1. Clone the project:

```bash
git clone https://github.com/yourusername/nchan-mcp-transport.git
cd nchan-mcp-transport
```

2. Start the service:

```bash
docker-compose up -d
```

### Usage

#### Creating an MCP Server
```python
server = HTTMCP(
    "httmcp",
    publish_server="http://nchan:80",
)
```

#### Defining Custom Tools

In `app/app.py`, add your custom tool using a decorator:

```python
@server.tool()
async def your_tool_name(param1: type, param2: type) -> return_type:
    # Your tool logic here
    return result
```

#### Defining Custom Resources
```python
@server.resource("resource://my-resource")
def get_data() -> str:
    return "Hello, world!"
```

#### Running the Server

```python
app = FastAPI()

# Supports multiple MCP servers on one FastAPI instance
app.include_router(server.router)

if __name__ == "__main__":
    import uvicorn
    uvicorn.run(app, host="0.0.0.0", port=8000)
```

#### OpenAPIMCP Integration

Leverage OpenAPI to automatically create MCP tools:

```python
async def create_openapi_mcp_server():
    url = "https://example.com/api-spec.json"  # OpenAPI spec URL
    openapi_server = await OpenAPIMCP.from_openapi(url, publish_server="http://nchan:80")
    app.include_router(openapi_server.router)

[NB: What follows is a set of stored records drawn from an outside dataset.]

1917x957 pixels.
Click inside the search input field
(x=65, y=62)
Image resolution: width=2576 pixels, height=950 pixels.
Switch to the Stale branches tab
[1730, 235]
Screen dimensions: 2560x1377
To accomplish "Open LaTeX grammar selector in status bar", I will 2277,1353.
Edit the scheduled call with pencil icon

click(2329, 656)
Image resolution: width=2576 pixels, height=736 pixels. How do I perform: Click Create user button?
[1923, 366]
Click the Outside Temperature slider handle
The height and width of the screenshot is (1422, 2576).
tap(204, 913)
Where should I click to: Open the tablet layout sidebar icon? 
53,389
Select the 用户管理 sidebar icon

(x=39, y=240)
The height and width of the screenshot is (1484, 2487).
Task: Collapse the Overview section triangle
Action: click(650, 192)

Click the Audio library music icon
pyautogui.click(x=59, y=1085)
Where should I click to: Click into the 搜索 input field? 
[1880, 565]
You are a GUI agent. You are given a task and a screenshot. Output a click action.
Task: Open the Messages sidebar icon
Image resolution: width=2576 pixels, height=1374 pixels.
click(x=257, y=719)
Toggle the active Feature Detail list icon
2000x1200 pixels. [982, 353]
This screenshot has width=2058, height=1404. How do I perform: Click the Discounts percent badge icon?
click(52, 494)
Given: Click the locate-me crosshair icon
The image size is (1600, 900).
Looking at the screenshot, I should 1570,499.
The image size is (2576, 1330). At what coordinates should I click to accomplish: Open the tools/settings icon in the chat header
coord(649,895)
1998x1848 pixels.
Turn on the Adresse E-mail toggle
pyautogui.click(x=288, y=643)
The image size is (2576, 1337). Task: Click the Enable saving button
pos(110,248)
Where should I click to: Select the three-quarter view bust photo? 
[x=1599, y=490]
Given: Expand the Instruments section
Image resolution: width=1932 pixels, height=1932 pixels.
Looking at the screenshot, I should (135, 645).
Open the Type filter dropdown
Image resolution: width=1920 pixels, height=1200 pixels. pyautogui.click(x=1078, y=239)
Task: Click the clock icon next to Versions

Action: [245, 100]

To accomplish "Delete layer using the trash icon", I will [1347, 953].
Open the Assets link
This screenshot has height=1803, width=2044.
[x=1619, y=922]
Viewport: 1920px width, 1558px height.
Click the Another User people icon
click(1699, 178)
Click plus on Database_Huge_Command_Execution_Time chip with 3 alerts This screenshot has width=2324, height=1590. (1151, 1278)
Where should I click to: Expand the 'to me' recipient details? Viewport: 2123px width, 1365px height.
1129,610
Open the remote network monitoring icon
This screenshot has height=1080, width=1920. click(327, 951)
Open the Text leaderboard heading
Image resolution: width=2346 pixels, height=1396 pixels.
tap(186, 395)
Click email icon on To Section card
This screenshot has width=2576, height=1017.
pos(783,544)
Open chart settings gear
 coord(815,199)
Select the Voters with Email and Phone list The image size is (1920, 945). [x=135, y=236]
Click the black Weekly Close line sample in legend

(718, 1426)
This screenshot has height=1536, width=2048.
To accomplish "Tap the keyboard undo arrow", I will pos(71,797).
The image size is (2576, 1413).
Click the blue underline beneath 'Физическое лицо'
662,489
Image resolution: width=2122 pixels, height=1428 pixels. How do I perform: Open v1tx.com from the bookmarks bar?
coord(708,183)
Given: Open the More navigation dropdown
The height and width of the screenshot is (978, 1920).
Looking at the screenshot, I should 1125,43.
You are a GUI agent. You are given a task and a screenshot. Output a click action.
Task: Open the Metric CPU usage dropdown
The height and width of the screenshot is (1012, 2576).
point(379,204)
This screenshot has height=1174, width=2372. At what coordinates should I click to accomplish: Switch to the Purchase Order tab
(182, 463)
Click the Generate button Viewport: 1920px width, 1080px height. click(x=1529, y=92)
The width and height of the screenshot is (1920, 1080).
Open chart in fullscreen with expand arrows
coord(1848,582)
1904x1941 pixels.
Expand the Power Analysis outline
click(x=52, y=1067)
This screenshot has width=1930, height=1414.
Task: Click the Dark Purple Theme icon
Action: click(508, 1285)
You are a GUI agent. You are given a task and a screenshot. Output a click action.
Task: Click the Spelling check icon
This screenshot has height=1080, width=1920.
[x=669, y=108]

asyncio.run(create_openapi_mcp_server())
```

This will convert all operations defined in the OpenAPI spec into MCP tools.

## Server Configuration

Detailed Nginx configuration is in the `docker/nchan.conf` file and includes:

1. Entry route: `/mcp/{server_name}`  
2. Channel configuration: `/mcp/{server_name}/{channel_id}`  
3. Internal processing: `/internal/mcp-process`

## Contribution Guidelines

Contributions via issues and pull requests are welcome!